As to 1-5 don't all the novelists we still read half a century after their deaths do all of these things?
"Cherchez la femme!"
She should be beautiful, sexy and sultry and rotten to the core. :)
He brings us the big city setting, with its rootless population. The kind of place where you don't know your neighbours but you suspect they have a gun.

A move away from the small town locations where everyone is known, and they're all suspects.

A nice post, Jim
Voice.
Yep. Through p.o.v. Very few writers have done the first person voice as well as Chandler--he was a stone master. He was also one of the inventors, along with Hammett, of the hardboiled/noir PI story. AND he was a great documenter of 1930's-40's American culture, seen through a scratched and dirty lens. Pound tells us there are only two kinds of writers worth admiring: masters and inventors. Chandler was both (although Pound wouldn't have thought so). The other stuff is all fine, but any decent writer can do scene, dialogue and character.
Not character.
Any decent writer can do character, yes.
Everyone is coming up with such wonderful answers.
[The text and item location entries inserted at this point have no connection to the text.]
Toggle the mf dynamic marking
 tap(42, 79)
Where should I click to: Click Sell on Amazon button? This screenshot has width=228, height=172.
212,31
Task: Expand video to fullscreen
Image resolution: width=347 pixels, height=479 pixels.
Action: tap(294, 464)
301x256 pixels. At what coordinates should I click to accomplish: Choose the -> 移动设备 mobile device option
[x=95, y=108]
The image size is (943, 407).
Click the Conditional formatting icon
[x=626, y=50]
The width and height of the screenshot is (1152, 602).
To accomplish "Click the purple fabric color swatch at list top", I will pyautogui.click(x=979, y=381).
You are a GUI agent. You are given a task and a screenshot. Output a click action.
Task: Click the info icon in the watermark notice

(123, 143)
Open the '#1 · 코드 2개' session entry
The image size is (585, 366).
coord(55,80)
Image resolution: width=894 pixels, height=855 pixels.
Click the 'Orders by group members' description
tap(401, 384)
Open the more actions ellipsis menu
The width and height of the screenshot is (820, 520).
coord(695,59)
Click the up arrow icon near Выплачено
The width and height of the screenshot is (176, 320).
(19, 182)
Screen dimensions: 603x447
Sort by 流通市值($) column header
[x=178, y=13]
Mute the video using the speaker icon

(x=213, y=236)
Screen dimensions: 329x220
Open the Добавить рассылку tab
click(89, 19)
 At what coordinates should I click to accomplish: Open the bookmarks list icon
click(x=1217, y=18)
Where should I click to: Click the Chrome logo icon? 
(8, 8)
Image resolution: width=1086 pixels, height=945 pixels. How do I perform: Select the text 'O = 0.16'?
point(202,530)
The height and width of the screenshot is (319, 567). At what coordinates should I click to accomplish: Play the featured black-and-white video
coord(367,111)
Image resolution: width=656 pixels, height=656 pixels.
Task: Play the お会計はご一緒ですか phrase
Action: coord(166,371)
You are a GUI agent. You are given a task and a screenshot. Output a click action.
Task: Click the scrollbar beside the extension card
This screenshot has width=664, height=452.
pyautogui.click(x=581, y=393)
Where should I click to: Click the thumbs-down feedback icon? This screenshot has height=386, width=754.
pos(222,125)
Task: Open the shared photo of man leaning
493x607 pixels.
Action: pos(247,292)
Mood: especially malaise. He could not only describe the seamy side of city life, but also evoke the glamor and indolence of the wealthy and their unease---the ominous shadows lurking at its golden borders. :) I haven't read any Chandler in years, but I can still recall the "feeling" they evoked.
It was about eleven o'clock in the morning, mid October, with the sun not shining and a look of hard wet rain in the clearness of the foothills. I was wearing my powder blue suit, with dark blue shirt, tie and display handkerchief, black brogues, black wool socks with dark blue clocks on them. I was neat, clean, shaved, and sober, and I didn't care who knew it. I was everything the well-dressed detective ought to be. I was calling on four million dollars.

That, ladies and germs, is voice. Philip Marlowe lives forever!
Jeez, I have a hard time with that outfit, even given the time that has passed. A man in a powder blue suit doesn't inspire confidence.
I have a hard time with that outfit

That was back when a man in any kind or color of suit inspired confidence! :D
I.J., you have be worth four million to appreciate powder blue suits.